Explanation of Responses:

Id Content
F1 Exercisable at any time on or prior to the expiration date at the holder's discretion at the adjusted exercise price of $9.80 per share, subject to adjustment provisions (including certain anti-dilution provisions).
F2 On March 29, 2024, the issuer and the reporting person entered into an amendment to the 6.0% subordinated convertible promissory note (the "Amendment") in order to, among other things, extend the maturity date of the note to May 16, 2025, increase the interest rate from 6.0% per annum to 10.0% per annum, effective as of January 1, 2024, and change the common stock conversion price from $15.00 per share to $3.00 per share. The Amendment is effective as of the original maturity date of the note and resulted in the cancellation of the "old" convertible note and the acquisition of a "new" convertible note. The issuer's Board of Directors approved the Amendment.
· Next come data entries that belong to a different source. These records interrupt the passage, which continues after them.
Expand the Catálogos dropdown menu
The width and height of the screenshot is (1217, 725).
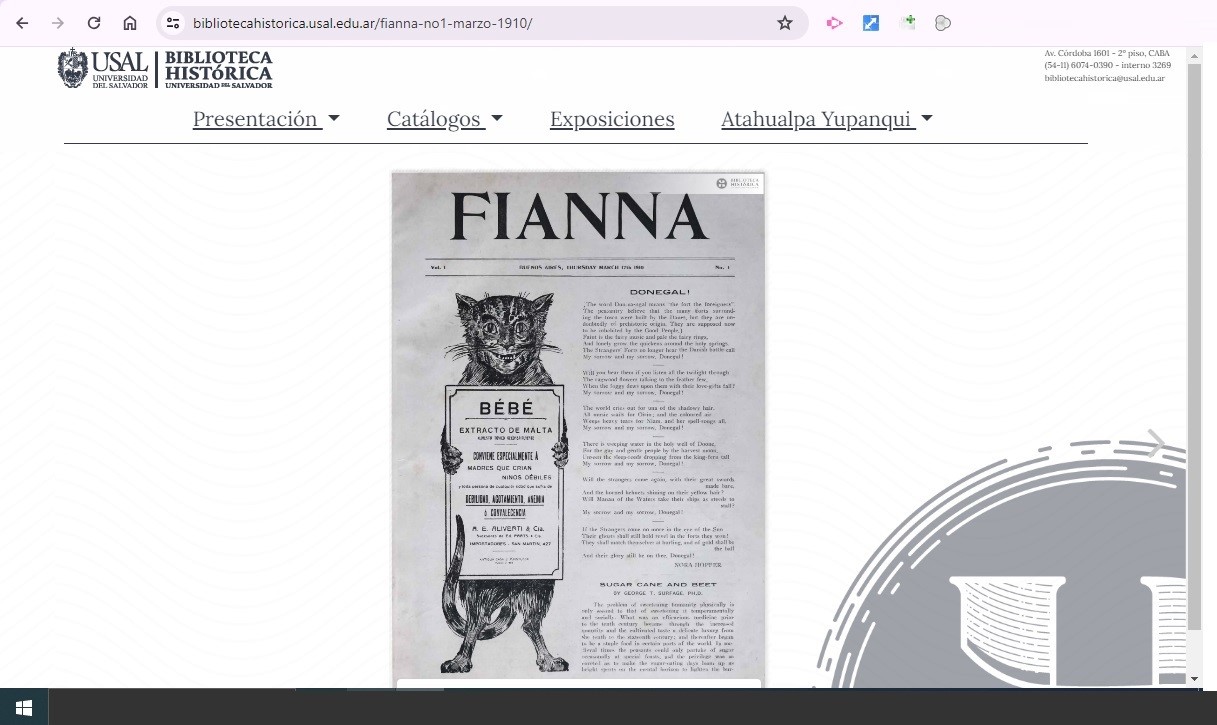pos(444,119)
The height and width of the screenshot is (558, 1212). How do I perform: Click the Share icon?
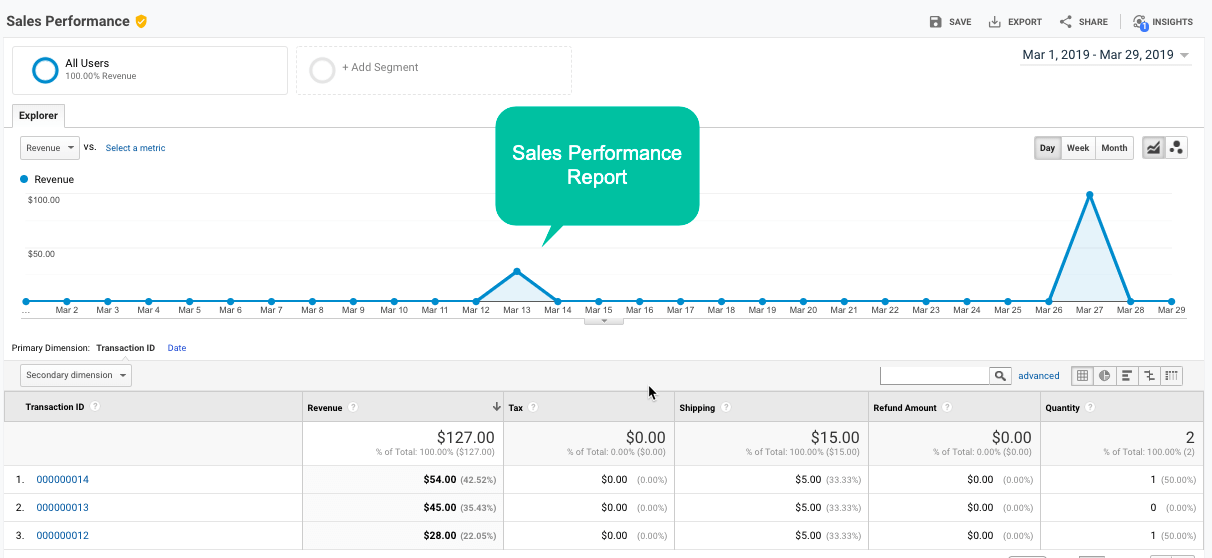tap(1066, 22)
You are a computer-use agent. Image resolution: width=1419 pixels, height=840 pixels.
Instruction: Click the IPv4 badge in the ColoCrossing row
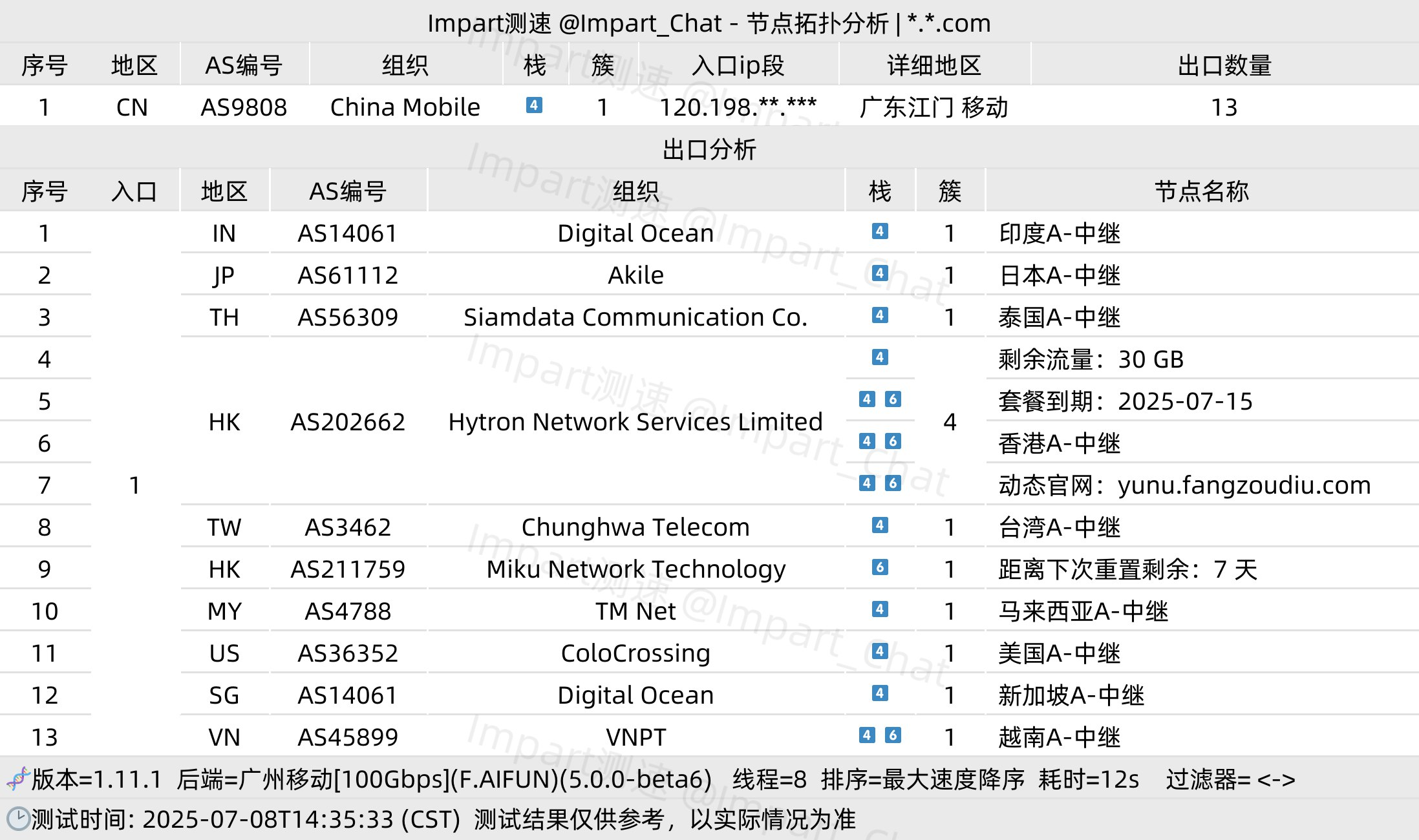[880, 651]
F3 Prior to the Amendment, the principal amount, plus any accrued and unpaid interest, was convertible into shares of common stock at any time on or prior to the maturity date at the holder's discretion at the conversion price of $15.00 per share. Following the Amendment, the principal amount, plus any accrued and unpaid interest, is convertible into shares of common stock at any time on or prior to the maturity date at the holder's discretion at the conversion price of $3.00 per share.
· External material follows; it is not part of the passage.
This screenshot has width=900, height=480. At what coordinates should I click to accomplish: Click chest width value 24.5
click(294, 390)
F4 Represents the principal amount of the convertible note and excludes interest that may accrue. Beginning January 1, 2024, the note accrues interest at a rate of 10.0% per annum, which is payable annually, in cash or common stock, at the holder's discretion. Prior to such date, the note accrued interest at a rate of 6.0% per annum.
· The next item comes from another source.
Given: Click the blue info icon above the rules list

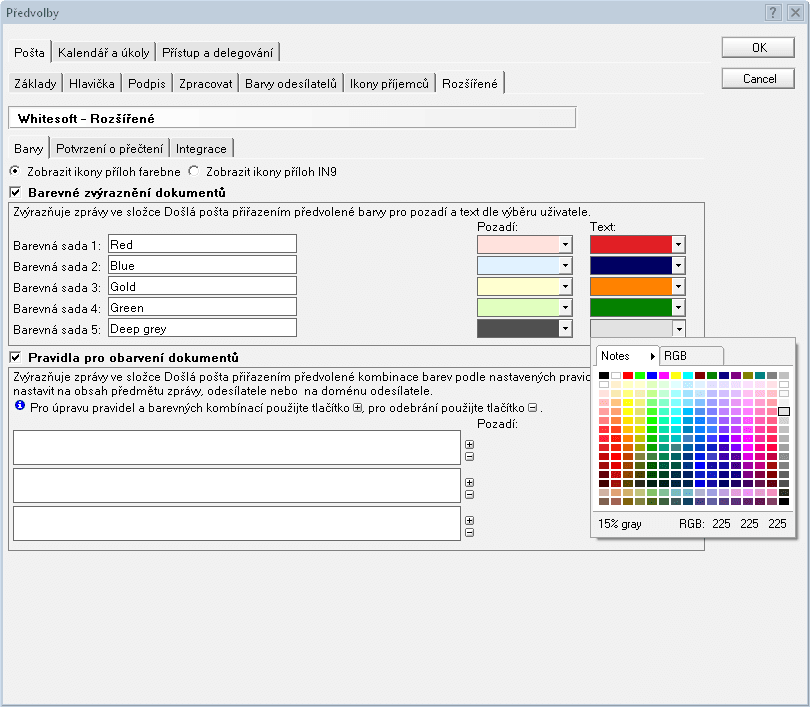Looking at the screenshot, I should 20,407.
F5 Options vest over 3.5 years as follows, subject to continued employment through the vesting date: 120,000 vested on September 12, 2023; 300,000 vest in six semi-annual installments of 50,000, beginning on March 12, 2024; and 30,000 vest on March 12, 2027.
F6 Includes 10,084 restricted shares granted in consideration for services to be provided to the issuer pursuant to a corporate advisory agreement between the issuer and Newbridge Securities Corporation dated November 9, 2022. The restricted shares vest on the following schedule: one quarter of the shares on each of November 9, 2022 and the six-, 12- and 18-month anniversaries of such date. If the agreement is terminated prior to its expiration, any shares that have not vested as of such date will be forfeited.
F7 Includes 280,000 restricted stock units ("RSUs"), which will vest as follows, subject to continued employment through the vesting date: 250,000 vest in five semi-annual installments of 50,000 beginning on September 12, 2024 and 30,000 vest on March 12, 2027.